Somewhere between today and the time back in the Great Depression of the 1930s, when Hal Price Headley and Major Louie A. Beard came up with the idea to “create a model racetrack to perpetuate and improve the sport,” the words “innovation” and “leadership” entered the vocabulary of Keeneland management.
What caused the transformation of an elitist organization into an industry leader?
It's just a hunch (this is racing after all, where hunches are part of the game), but it may have come when James E. “Ted” Bassett, Keeneland's longtime president and then chairman, attended the Disney Institute in Orlando, Fla., to get a better understanding that customers (or guests) are No. 1.
I recall, many years ago, when the trade association of racetracks, the Thoroughbred Racing Associations, held its annual meeting in Los Angeles and invited a speaker from the Walt Disney Company to make a presentation about customer service. This was back in the day – pre-casinos outside of Las Vegas and Atlantic City, no simulcasting – when racing held a virtual monopoly on gambling. Customer service amounted to unlocking the admission gates.
When the Disney presentation ended, you would have thought by the look on the faces of many of the racetrack managers that a Martian spaceship had landed at the front of the room and a little green fellow began to make indecipherable sounds. The idea of customer service at most racetracks really was alien. Bassett, however, through his remarkable life and career, apparently had learned to speak Martian. He understood what was being said and decided to take the bait to learn more about this newfangled term, customer service.
From that time forward, under Bassett's leadership and that of track presidents William Greely, Nick Nicholson and now Bill Thomason, Keeneland has innovated and led the racing industry with a commitment to customer service in many areas, including high-definition television and a superior simulcast product, safety standards for horses and riders, fair pricing for the horseplayer and fan education and development.

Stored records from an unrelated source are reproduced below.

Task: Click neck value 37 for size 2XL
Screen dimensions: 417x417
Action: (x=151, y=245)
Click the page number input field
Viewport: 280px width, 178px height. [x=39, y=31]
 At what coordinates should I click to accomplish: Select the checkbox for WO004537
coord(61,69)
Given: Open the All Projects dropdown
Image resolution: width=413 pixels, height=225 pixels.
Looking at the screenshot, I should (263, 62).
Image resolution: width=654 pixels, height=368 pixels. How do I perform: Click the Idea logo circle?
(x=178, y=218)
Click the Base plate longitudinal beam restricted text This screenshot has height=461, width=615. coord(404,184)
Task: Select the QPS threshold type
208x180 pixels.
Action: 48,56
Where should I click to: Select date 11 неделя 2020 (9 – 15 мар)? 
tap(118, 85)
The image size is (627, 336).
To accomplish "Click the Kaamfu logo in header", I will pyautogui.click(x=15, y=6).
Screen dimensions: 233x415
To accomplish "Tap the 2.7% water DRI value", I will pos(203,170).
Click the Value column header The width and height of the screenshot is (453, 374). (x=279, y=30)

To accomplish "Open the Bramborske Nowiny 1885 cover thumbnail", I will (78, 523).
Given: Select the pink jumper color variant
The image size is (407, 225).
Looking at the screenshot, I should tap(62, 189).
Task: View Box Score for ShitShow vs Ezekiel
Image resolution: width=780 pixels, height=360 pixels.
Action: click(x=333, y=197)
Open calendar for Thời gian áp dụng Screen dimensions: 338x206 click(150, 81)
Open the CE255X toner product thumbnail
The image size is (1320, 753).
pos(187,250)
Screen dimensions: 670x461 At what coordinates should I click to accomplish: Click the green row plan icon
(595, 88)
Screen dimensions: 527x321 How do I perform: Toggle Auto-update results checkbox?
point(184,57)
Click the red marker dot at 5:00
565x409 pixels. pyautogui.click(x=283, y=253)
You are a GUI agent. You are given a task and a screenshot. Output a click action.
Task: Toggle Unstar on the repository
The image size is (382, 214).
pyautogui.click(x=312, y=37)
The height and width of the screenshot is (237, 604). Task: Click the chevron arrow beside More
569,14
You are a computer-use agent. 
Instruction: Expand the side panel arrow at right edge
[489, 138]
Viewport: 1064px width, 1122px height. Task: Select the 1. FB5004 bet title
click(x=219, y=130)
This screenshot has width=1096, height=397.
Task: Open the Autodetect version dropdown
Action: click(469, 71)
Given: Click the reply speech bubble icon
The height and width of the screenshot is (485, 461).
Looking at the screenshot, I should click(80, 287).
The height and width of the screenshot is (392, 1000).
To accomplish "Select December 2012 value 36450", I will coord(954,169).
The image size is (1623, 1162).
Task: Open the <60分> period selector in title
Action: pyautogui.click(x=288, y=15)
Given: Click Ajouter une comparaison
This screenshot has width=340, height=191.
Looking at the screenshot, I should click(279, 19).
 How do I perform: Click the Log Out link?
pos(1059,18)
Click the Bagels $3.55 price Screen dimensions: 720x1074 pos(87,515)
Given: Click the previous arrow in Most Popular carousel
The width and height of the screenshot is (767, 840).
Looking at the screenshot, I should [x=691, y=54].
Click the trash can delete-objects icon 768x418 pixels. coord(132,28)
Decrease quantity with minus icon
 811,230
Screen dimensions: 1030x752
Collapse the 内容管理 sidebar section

No one does it better. Along the way, Keeneland also strengthened its place in the local and regional community. Instead of simply donating to charities as it has done for decades, Keeneland and its employees work with them. Special events such as Military Day and Make A Wish Day truly are memorable for the participants and the fans in attendance.
Not everything has worked. The focus on equine safety led to a synthetic racing surface that didn't make everyone happy and rendered the Blue Grass Stakes a relatively meaningless Grade 1 prep for the Kentucky Derby. A dirt track once again is in place as the main racing surface, though it is engineered to be as safe as humanly possible. A synthetic training track remains for those horsemen wishing to use it, the primary reason Kentucky Derby favorite Nyquist will do all of his serious training at Keeneland between now and the Run for the Roses on May 7.
Keeneland, which opens its 16-day spring meeting on Friday, has long since dropped the “racing as it was meant to be” advertising slogan. Today, however, it really is true.